Differentiated Learning:
1. Students will be paired by abilities and strengths.
2. Lessons can be differentiated in content, process, and or product. Students will be paired
by the amount of background knowledge.
3. Primary source selection is based on student ability
Suggested Formative Assessments:
1. Identify and explain the turning point in relations between Native Americans and the
Europeans for each of the three colonizing countries.
2. Discussion of Chesapeake and New England DBQ from 1993 exam.
3. Two paragraph essay on a related topic.
Suggested Summative Assessments:
1. Units 1-2 assessment, 15 multiple choice questions and free response essay from AP
curriculum framework.
Unit III: 1754-1800
British imperial attempts to reassert control over its colonies and the colonial reaction to
these attempts produced a new American republic, along with struggles over the new
nation’s social, political, and economic identity.
Essential Questions:
1. How did Britain’s victory over France in the Seven Years War lead to new conflicts in
North America?
2. How did the perceived and real constraints on the colonists’ economic activities and
political rights spark a colonial independence movement and war with Great Britain?
3. How did the Declaration of Independence reflect the colonists’ belief in the superiority of
republican self-government based on the natural rights of the people?
4. What were the major compromises of the Constitutional Convention and the major
arguments for and against the ratification of the Constitution?
Enduring Understandings:
1. English population growth and expansion into the interior disrupted existing French-
Indian fur trade networks and caused various Indian nations to shift alliances among
competing European powers. After the British defeat of the French, white-Indian
conflicts continued to erupt as native groups sought both to continue trading with
Europeans and to resist the encroachment of British colonists on traditional tribal lands.

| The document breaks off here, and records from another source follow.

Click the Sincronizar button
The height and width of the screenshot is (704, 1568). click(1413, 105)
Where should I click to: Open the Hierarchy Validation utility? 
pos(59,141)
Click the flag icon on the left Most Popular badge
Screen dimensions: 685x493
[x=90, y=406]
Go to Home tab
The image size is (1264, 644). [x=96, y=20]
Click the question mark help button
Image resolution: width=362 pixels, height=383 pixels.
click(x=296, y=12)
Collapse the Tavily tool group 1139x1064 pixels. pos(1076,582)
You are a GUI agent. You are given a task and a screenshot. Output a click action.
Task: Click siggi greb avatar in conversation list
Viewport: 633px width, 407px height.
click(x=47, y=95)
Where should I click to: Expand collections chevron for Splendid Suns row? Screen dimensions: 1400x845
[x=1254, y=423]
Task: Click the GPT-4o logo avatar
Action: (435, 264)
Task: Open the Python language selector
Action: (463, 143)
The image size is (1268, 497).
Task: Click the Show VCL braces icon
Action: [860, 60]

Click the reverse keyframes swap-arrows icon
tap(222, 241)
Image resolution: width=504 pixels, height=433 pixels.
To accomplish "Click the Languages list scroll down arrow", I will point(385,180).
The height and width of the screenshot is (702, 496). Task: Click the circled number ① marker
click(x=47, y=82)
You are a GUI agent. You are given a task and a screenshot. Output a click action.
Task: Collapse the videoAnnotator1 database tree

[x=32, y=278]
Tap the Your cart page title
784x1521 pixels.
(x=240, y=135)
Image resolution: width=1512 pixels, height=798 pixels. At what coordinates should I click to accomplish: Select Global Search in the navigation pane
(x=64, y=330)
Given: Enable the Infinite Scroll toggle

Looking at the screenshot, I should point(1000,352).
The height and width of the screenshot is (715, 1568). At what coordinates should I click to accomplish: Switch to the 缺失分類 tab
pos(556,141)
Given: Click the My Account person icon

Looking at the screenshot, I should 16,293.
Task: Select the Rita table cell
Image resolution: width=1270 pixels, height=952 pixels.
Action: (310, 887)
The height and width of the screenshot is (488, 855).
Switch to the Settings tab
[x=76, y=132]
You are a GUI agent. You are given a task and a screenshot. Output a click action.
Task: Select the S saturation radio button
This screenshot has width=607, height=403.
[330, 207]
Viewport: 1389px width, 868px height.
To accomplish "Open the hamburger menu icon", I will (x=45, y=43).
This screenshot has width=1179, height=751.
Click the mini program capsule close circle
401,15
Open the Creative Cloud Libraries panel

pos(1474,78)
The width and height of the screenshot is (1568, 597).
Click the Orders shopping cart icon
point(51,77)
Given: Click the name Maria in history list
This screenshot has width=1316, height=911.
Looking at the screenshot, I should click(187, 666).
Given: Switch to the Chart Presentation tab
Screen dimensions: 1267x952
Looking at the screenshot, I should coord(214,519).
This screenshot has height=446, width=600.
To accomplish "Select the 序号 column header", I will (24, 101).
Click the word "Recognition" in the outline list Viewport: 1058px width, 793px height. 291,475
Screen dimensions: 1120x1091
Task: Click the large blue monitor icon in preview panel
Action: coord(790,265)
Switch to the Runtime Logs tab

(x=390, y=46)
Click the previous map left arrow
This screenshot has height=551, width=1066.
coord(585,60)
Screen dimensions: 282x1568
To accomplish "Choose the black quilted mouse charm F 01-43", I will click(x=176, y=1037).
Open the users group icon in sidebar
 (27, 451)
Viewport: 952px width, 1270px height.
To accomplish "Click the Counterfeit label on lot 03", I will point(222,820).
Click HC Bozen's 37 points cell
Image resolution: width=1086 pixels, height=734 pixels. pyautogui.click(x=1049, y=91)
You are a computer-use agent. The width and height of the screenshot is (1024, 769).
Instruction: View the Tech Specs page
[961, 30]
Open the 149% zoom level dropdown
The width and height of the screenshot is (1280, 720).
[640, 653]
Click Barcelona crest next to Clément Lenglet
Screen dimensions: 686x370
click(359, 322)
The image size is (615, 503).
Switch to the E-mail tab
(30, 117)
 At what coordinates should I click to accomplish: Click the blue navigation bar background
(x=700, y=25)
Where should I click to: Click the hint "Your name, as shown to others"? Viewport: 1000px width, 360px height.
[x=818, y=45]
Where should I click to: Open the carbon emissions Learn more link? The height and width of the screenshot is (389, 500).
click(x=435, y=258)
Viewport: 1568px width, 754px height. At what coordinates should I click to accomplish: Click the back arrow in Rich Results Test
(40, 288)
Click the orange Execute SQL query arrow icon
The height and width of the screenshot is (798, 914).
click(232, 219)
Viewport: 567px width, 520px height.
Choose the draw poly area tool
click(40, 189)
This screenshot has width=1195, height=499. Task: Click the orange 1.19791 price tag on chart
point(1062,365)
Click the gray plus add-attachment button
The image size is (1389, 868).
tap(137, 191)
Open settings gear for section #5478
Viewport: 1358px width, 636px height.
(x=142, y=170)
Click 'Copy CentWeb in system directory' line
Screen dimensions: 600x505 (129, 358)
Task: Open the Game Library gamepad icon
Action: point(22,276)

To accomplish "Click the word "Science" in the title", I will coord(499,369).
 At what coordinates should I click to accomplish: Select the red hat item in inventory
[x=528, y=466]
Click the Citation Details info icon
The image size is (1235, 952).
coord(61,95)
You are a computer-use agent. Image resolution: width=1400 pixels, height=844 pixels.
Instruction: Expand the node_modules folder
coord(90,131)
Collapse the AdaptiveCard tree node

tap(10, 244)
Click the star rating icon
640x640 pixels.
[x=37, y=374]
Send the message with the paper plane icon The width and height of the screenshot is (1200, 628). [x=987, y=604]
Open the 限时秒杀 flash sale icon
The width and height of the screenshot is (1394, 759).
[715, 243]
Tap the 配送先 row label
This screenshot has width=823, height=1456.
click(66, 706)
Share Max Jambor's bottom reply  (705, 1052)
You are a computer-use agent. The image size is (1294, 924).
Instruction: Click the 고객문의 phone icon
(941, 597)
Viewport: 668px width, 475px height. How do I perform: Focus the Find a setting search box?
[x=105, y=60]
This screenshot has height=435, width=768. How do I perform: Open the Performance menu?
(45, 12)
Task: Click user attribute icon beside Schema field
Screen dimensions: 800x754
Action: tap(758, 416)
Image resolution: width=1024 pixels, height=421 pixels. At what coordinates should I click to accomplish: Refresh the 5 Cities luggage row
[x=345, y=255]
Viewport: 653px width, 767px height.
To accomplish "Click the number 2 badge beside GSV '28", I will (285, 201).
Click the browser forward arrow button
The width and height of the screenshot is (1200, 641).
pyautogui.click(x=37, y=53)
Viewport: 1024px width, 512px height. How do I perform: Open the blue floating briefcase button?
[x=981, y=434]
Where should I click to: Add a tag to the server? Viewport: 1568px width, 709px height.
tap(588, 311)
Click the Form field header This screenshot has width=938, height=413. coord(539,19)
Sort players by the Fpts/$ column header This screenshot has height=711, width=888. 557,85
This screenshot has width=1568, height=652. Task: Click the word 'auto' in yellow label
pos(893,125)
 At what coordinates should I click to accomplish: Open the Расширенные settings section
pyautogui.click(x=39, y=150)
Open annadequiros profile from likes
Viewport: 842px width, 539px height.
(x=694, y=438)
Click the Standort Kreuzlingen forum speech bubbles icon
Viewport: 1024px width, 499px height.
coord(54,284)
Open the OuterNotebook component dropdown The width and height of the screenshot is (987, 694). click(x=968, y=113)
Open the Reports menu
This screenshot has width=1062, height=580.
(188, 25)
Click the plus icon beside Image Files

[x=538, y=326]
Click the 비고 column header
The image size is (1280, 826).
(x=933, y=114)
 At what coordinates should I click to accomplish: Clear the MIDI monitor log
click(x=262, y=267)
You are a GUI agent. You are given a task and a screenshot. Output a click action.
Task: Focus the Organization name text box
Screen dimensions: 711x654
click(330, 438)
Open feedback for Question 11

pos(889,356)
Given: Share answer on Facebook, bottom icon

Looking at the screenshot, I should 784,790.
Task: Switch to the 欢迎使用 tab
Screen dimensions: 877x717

2. Great Britain’s massive debt from the Seven Years’ War resulted in renewed efforts to
consolidate imperial control over North American markets, taxes, and political
institutions—actions that were supported by some colonists but resisted by others.
3. The colonists’ belief in the superiority of republican self-government based on the natural
rights of the people found clearest American expression in Thomas Paine’s Common
Sense and in the Declaration of Independence.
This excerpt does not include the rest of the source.